Collected data

▬▬▬▬▬▬

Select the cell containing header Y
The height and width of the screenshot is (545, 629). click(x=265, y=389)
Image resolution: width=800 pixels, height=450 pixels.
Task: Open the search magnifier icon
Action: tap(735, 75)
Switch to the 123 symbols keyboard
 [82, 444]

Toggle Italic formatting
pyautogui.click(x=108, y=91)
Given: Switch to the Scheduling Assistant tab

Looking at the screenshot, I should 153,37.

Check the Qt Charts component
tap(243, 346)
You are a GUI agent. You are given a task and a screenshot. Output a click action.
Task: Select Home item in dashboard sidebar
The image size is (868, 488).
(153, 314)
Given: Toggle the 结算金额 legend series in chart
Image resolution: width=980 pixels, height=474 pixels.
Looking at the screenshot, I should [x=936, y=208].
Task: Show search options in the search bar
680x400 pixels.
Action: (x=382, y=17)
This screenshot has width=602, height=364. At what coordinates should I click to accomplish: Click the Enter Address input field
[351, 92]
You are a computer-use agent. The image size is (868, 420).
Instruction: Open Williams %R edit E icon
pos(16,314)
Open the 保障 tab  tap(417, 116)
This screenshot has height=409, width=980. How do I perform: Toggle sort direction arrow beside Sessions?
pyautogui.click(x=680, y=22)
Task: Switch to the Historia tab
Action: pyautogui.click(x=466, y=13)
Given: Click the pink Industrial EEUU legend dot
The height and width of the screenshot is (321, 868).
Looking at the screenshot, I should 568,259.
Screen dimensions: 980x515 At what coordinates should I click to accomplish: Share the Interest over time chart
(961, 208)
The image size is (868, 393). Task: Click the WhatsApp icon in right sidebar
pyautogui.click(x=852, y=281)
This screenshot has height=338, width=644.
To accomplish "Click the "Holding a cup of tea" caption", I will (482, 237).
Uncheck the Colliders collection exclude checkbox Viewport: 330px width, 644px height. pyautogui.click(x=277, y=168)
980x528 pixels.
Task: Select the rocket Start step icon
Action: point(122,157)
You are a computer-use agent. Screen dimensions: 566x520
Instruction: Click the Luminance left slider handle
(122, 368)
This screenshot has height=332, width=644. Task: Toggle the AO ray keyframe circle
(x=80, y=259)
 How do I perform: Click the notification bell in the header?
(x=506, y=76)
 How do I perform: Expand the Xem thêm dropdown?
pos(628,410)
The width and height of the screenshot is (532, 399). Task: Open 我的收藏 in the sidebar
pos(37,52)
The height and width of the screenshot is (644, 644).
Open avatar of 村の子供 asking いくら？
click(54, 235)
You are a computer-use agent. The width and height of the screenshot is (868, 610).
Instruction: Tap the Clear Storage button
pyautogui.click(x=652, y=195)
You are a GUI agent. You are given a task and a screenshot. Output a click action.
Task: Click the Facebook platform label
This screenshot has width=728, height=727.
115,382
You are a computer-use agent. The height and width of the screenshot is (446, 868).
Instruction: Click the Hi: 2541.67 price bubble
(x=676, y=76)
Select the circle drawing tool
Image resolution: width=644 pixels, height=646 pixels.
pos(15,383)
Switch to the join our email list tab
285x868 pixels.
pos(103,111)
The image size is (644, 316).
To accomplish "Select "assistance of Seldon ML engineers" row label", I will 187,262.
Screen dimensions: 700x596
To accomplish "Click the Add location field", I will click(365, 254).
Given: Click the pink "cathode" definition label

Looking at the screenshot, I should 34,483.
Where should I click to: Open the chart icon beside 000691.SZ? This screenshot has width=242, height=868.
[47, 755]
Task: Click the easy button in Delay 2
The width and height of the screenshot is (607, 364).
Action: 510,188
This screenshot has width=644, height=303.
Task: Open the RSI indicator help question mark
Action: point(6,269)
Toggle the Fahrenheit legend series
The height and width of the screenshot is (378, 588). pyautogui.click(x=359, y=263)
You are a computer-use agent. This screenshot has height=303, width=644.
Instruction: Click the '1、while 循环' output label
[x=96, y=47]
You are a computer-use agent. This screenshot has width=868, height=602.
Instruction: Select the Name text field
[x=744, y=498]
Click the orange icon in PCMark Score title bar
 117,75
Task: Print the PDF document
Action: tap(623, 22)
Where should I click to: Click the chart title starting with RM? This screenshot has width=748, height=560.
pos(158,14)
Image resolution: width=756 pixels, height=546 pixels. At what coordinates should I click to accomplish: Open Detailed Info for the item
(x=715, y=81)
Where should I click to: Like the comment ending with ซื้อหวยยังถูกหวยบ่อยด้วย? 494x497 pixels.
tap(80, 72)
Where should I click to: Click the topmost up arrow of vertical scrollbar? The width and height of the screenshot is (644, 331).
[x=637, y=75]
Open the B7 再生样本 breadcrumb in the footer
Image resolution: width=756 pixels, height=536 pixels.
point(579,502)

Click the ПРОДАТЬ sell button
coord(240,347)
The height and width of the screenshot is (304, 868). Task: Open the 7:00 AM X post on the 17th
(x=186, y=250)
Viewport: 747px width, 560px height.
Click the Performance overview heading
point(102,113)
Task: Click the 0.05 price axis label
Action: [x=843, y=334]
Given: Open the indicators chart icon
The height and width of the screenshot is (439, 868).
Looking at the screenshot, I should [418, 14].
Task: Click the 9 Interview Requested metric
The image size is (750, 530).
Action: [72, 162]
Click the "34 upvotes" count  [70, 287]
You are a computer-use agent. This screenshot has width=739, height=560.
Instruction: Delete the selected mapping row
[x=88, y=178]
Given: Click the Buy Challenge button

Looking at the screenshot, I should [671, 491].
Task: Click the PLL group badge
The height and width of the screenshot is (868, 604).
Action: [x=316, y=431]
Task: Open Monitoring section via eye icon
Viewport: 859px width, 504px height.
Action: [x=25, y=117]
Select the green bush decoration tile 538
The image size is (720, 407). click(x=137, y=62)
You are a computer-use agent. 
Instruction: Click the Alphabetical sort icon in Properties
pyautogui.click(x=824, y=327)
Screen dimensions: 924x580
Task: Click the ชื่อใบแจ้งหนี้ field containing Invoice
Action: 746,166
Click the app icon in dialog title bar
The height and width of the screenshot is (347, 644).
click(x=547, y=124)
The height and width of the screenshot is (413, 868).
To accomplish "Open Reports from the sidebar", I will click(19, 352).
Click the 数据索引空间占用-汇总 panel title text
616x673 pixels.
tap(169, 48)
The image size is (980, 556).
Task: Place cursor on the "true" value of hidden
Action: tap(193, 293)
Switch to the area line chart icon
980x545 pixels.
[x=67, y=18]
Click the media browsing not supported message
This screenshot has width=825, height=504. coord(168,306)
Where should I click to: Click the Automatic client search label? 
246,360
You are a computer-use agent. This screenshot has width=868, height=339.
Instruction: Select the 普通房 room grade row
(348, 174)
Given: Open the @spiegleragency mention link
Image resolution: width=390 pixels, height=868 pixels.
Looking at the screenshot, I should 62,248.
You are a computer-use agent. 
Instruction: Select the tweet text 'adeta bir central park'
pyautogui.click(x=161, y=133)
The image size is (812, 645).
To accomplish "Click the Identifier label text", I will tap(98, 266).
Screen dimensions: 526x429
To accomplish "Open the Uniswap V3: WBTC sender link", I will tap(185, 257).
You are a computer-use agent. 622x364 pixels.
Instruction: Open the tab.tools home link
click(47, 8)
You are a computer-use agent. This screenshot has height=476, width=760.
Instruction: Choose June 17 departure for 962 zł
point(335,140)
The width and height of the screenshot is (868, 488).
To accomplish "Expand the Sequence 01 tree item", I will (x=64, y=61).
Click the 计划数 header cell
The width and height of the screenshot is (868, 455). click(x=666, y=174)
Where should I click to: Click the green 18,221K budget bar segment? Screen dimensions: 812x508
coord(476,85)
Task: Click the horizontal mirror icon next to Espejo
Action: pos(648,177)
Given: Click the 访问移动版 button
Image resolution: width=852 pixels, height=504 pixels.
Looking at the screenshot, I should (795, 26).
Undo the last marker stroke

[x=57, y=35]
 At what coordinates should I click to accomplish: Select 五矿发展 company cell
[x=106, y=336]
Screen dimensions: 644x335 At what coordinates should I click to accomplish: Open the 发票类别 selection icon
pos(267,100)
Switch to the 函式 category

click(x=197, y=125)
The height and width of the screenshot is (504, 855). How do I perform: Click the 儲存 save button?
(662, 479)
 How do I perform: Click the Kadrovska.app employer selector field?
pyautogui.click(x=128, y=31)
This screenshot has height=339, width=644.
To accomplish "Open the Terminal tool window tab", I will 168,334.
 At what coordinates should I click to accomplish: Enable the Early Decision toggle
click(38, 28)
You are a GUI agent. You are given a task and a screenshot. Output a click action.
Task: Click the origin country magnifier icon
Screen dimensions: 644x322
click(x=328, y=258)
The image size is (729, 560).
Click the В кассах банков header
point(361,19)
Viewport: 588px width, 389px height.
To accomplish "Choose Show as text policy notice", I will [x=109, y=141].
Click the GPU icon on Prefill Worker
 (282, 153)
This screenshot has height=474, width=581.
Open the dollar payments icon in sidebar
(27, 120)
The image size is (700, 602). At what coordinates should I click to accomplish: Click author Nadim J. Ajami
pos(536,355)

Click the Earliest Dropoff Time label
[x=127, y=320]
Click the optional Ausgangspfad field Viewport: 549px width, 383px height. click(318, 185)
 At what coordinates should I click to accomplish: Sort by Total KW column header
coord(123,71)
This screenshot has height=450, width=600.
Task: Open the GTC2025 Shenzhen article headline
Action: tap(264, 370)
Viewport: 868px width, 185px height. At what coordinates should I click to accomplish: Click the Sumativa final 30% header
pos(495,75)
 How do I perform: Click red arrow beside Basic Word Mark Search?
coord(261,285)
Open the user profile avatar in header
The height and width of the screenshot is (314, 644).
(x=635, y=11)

▬▬▬▬▬▬

If a line in the records above contains the word "computer", copy it.

## Reply to the task
You are a computer-use agent. The image size is (868, 420).
You are a computer-use agent. Screen dimensions: 566x520
You are a computer-use agent. The width and height of the screenshot is (868, 610).
You are a computer-use agent. The height and width of the screenshot is (446, 868).
You are a computer-use agent. This screenshot has height=303, width=644.
You are a computer-use agent. This screenshot has width=868, height=602.
You are a computer-use agent. This screenshot has width=739, height=560.
You are a computer-use agent. 
You are a computer-use agent. This screenshot has width=868, height=339.
You are a computer-use agent. 
You are a computer-use agent. 622x364 pixels.
You are a computer-use agent. This screenshot has height=476, width=760.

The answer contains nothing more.